Die einzige der fünf Zeiten, die nicht über einen Winkel, sondern über eine Schattenlänge bestimmt wird.

Die Definition

Asr beginnt, wenn der Schatten eines senkrecht stehenden Gegenstands um das f-fache seiner eigenen Länge zugenommen hat. Entscheidend ist das Wort zugenommen: Gerechnet wird ab dem Schatten, den derselbe Gegenstand zum Sonnenhöchststand wirft, nicht ab null.

Schatten = Mittagsschatten + f × Höhe des Gegenstands

Die Grundlage ist der Hadith von der zweimaligen Unterweisung durch Gabriel. Am ersten Tag wurde Asr gebetet, als der Schatten eines Gegenstands seiner Höhe entsprach, am zweiten Tag, als er der doppelten Höhe entsprach, jeweils unter Ausnahme des Mittagsschattens, arabisch faiʾ az-zawal. Belegstellen: Abu Dawud, Salat 2, Nr. 393; at-Tirmidhi, Salat 1, Nr. 149; an-Nasaʾi, Mawaqit; Ahmad ibn Hanbal. Der Zusatz zum Mittagsschatten ist ausdrücklich überliefert und keine spätere Rechenkonvention.
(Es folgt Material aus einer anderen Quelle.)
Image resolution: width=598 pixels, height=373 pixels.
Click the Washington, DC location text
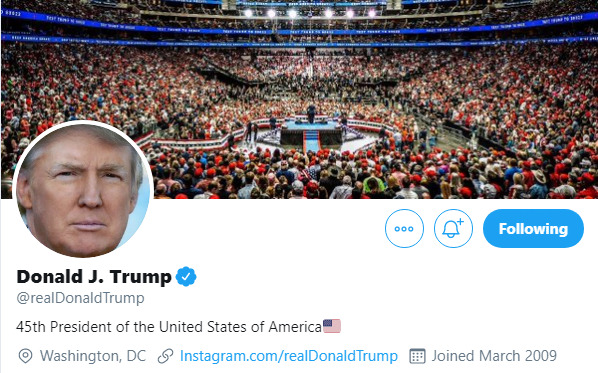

Dieser Mittagsschatten ist in Deutschland alles andere als vernachlässigbar. In Frankfurt wirft ein Meterstab am 21. Dezember mittags rund dreieinhalb Meter Schatten, weil die Sonne nur etwa 16° hoch steht. Wer ihn nicht abzieht, verlegt Asr um Stunden.

Die beiden Meinungen

FaktorBezeichnungVertreten von
1 Asr al-awwal Malikiten, Schafiiten, Hanbaliten; innerhalb der hanafitischen Schule außerdem Abu Yusuf und Muhammad
2 Asr ath-thani Abu Hanifa

Die Zuordnung steht bei al-Mausili, al-Ichtiyar li-taʿlil al-Muchtar, Bd. 1, S. 51 bis 52. Für den Faktor 1 wird dort die Gabriel-Überlieferung angeführt.

Die Begründung Abu Hanifas

Dieselbe Stelle nennt drei Erwägungen, und sie sind einer eigenen Zeile wert:

  1. Die Aufforderung, Dhuhr bei starker Hitze abzukühlen, also später zu beten. Im heißen Hidschaz werde eine wirkliche Abkühlung erst in Richtung des doppelten Schattens erreicht.
  2. Gabriel betete am zweiten Tag Dhuhr beim einfachen Schatten. Das zeigt, dass dieser Zeitpunkt noch Dhuhrzeit sein kann.
  3. Bei widerstreitenden Hinweisen wird das Ende einer sicher bestehenden Gebetszeit nicht allein aufgrund eines Zweifels angenommen.

Was das am Zollstock heißt

Ein senkrecht aufgestellter Meterstab, Frankfurt, 2. August: Mittags misst der Schatten 64 cm. Beim einfachen Schatten beginnt Asr, sobald er 164 cm erreicht, also 64 plus 100. Beim doppelten Schatten bei 264 cm.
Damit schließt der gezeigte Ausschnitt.